# End-to-End QLoRA Fine-tuning: Qwen2.5-0.5B-Instruct on ChatDoctor-HealthCareMagic-100k

This notebook demonstrates a complete QLoRA (Quantized Low-Rank Adaptation) fine-tuning pipeline for the **Qwen2.5-0.5B-Instruct** model on the **ChatDoctor-HealthCareMagic-100k** dataset.

---
## 1. Environment Setup

In [None]:
# Install required packages
!pip install -q transformers datasets accelerate peft bitsandbytes trl evaluate rouge_score huggingface_hub wandb

In [None]:
# Setup Weights & Biases for experiment tracking
import wandb

# Login to W&B (this will prompt for API key if not already logged in)
wandb.login()

# W&B Configuration
WANDB_PROJECT = "qwen-chatdoctor-qlora"  # Your project name
WANDB_RUN_NAME = "qwen2.5-0.5b-chatdoctor-run1"  # Descriptive run name

# Initialize W&B run
wandb.init(
    project=WANDB_PROJECT,
    name=WANDB_RUN_NAME,
    config={
        "model_id": "Qwen/Qwen2.5-0.5B-Instruct",
        "dataset": "lavita/ChatDoctor-HealthCareMagic-100k",
        "lora_r": 16,
        "lora_alpha": 32,
        "lora_dropout": 0.05,
        "learning_rate": 2e-4,
        "batch_size": 4,
        "gradient_accumulation_steps": 4,
        "num_epochs": 1,
        "max_seq_length": 512,
        "optimizer": "paged_adamw_8bit",
    },
    tags=["qlora", "qwen2.5", "medical", "chatdoctor"],
)

print(f"W&B Run URL: {wandb.run.get_url()}")

In [None]:
# Import required libraries
import os
import torch
import warnings
warnings.filterwarnings('ignore')

from datasets import load_dataset
from transformers import (
    AutoModelForCausalLM,
    AutoTokenizer,
    BitsAndBytesConfig,
    TrainingArguments,
)
from peft import (
    LoraConfig,
    get_peft_model,
    prepare_model_for_kbit_training,
    PeftModel,
)
from trl import SFTTrainer, SFTConfig
import evaluate
from tqdm import tqdm
from huggingface_hub import login, HfApi

print(f"PyTorch version: {torch.__version__}")
print(f"CUDA available: {torch.cuda.is_available()}")
if torch.cuda.is_available():
    print(f"CUDA device: {torch.cuda.get_device_name(0)}")
    print(f"CUDA memory: {torch.cuda.get_device_properties(0).total_memory / 1e9:.2f} GB")

:::::

**Requirement 1**
Retype the portion of the fine-tuning notebook starting at "This notebook demonstrates" and ending at "already logged in)".
**Requirement 2**
According to the fine-tuning notebook, why is Weights & Biases set up, and what does the notebook say the login call will do? Answer in one to three sentences.
**Requirement 3**
Answer these questions about the fine-tuning notebook:
(a) On which dataset is the Qwen2.5-0.5B-Instruct model fine-tuned?
(b) What value is given for "lora_r" in the W&B configuration?
(c) Which optimizer is listed in that configuration?

**Dataset**
:::::

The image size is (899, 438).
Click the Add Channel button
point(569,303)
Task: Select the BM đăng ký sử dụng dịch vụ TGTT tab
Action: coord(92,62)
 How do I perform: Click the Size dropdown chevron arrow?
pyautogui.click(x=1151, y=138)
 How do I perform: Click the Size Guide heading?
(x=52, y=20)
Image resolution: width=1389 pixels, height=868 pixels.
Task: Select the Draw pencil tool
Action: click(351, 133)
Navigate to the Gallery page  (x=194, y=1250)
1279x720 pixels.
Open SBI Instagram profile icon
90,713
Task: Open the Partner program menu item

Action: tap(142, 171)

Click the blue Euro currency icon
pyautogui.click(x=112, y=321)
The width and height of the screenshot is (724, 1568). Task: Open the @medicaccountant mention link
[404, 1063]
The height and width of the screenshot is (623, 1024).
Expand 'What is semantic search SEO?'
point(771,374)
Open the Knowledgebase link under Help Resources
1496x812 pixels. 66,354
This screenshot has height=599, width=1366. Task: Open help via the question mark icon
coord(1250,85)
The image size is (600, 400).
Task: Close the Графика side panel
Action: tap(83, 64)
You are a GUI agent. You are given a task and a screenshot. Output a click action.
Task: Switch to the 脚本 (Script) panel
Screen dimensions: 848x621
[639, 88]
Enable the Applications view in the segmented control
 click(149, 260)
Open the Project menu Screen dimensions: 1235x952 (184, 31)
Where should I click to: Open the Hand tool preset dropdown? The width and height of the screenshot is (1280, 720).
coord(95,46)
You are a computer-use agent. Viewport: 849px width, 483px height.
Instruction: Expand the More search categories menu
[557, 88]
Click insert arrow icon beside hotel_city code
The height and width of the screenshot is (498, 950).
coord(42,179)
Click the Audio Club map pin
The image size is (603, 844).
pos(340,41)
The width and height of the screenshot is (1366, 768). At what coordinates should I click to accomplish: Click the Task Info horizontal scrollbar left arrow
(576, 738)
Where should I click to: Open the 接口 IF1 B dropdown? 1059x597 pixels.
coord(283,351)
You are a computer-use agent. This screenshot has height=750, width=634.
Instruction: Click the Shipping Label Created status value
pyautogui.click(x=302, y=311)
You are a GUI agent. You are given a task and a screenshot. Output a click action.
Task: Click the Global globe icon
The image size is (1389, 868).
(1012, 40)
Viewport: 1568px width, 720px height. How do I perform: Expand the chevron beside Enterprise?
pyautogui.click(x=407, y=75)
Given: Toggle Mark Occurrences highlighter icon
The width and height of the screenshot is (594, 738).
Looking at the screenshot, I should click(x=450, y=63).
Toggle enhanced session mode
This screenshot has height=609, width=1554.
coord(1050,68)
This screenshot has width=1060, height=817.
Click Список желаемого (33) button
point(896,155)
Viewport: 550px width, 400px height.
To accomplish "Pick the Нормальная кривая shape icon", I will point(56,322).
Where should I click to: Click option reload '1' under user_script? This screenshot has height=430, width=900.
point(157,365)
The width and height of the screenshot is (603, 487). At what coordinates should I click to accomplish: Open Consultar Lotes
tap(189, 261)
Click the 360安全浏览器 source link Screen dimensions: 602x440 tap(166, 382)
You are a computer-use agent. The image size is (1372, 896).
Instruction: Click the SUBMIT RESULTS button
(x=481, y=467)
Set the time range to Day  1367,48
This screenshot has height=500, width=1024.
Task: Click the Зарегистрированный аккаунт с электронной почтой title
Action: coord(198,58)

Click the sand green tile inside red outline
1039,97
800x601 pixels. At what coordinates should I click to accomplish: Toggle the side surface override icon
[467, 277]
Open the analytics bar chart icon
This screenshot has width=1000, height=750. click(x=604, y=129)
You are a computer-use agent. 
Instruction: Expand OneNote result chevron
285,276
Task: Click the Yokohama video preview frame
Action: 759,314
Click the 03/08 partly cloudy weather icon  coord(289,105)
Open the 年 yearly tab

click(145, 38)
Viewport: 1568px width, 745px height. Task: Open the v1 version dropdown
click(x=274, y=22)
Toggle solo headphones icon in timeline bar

:::::

**Task answer 1**
This notebook demonstrates a complete QLoRA (Quantized Low-Rank Adaptation) fine-tuning pipeline for the **Qwen2.5-0.5B-Instruct** model on the **ChatDoctor-HealthCareMagic-100k** dataset.

---
## 1. Environment Setup

In [None]:
# Install required packages
!pip install -q transformers datasets accelerate peft bitsandbytes trl evaluate rouge_score huggingface_hub wandb

In [None]:
# Setup Weights & Biases for experiment tracking
import wandb

# Login to W&B (this will prompt for API key if not already logged in)

**Task answer 2**
Weights & Biases is set up for experiment tracking. The login call will prompt for an API key if the user is not already logged in.

**Task answer 3**
(a) ChatDoctor-HealthCareMagic-100k
(b) 16
(c) paged_adamw_8bit